__WHAT NEEDS TO BE DONE__. Omit all pictures, then print the entries exactly.

Stored data entries:
====

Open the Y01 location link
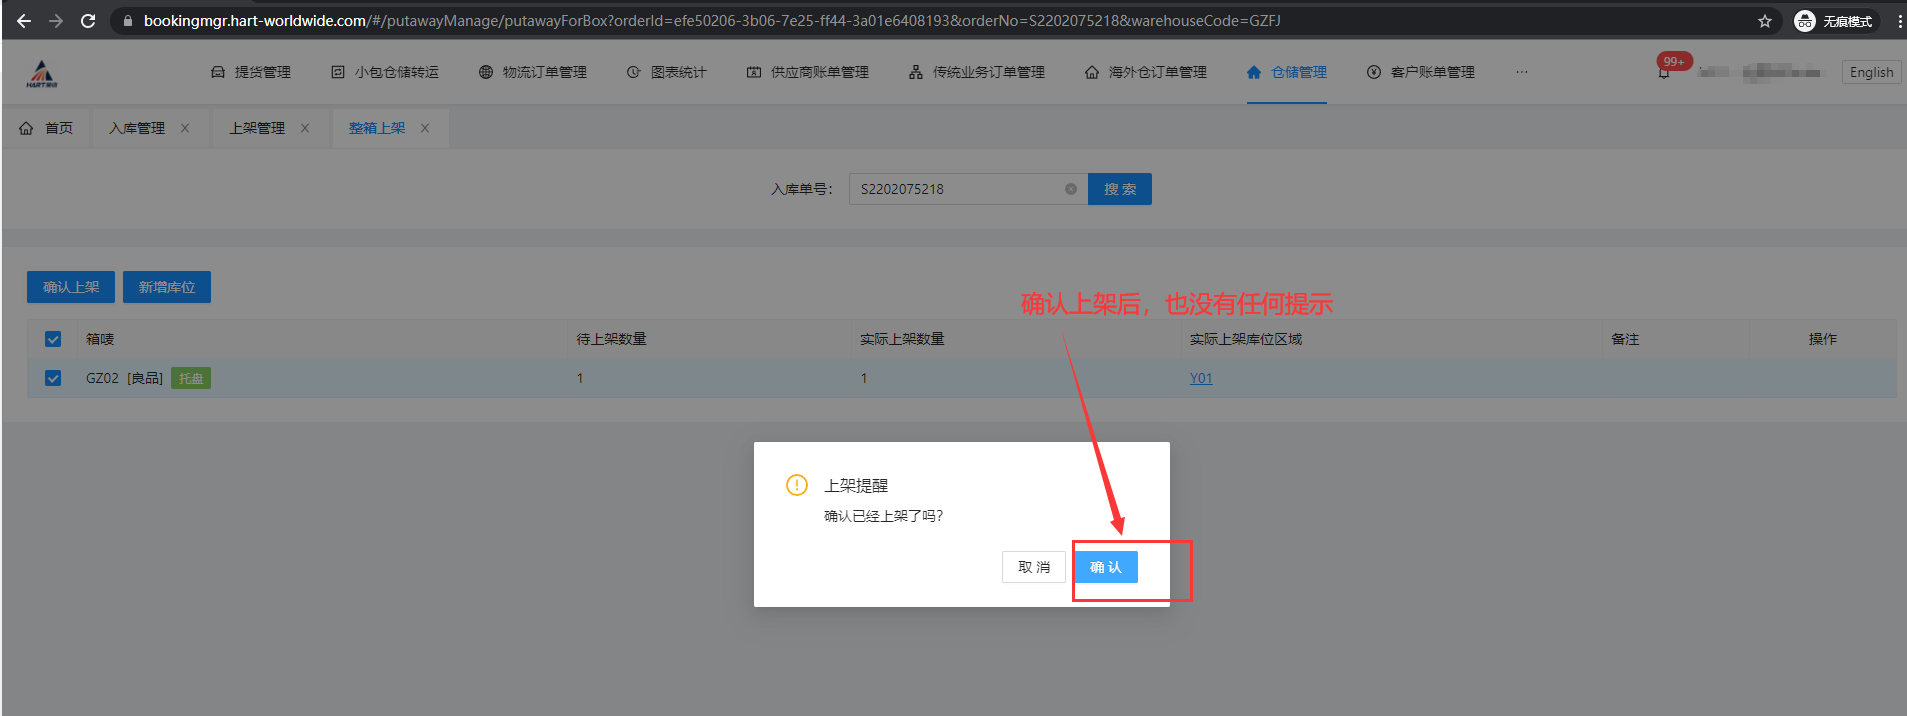 pyautogui.click(x=1200, y=378)
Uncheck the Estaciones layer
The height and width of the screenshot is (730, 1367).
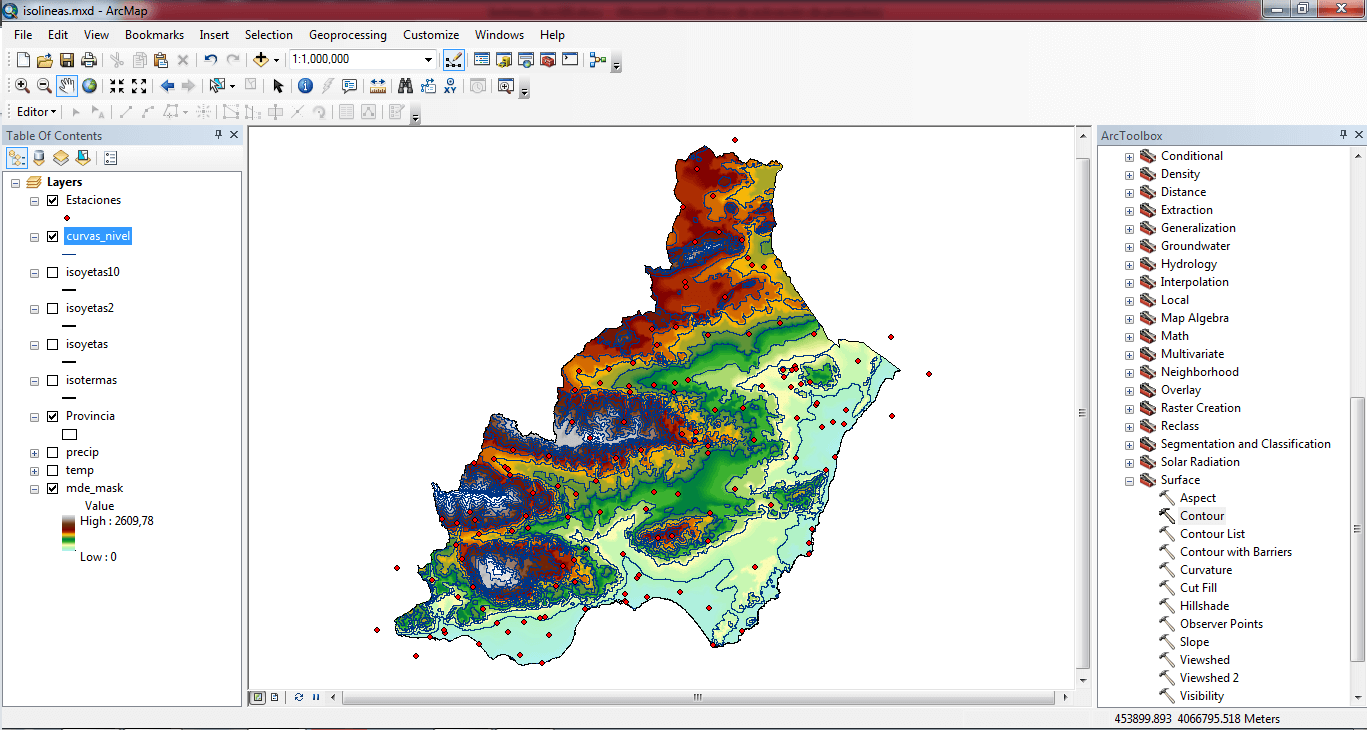[53, 200]
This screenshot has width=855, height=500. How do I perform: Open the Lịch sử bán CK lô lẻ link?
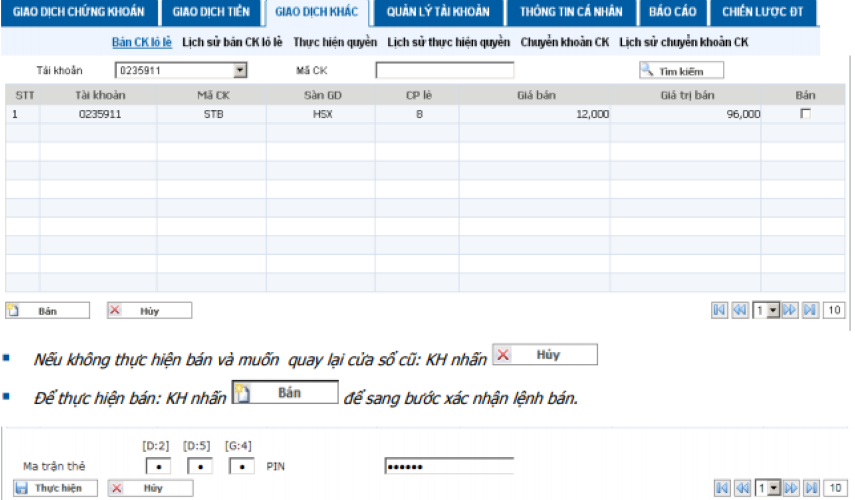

====

__EXERCISE ANSWER__.
Open the Y01 location link
 pyautogui.click(x=1200, y=378)
Uncheck the Estaciones layer
The height and width of the screenshot is (730, 1367).
[53, 200]
This screenshot has width=855, height=500. How do I perform: Open the Lịch sử bán CK lô lẻ link?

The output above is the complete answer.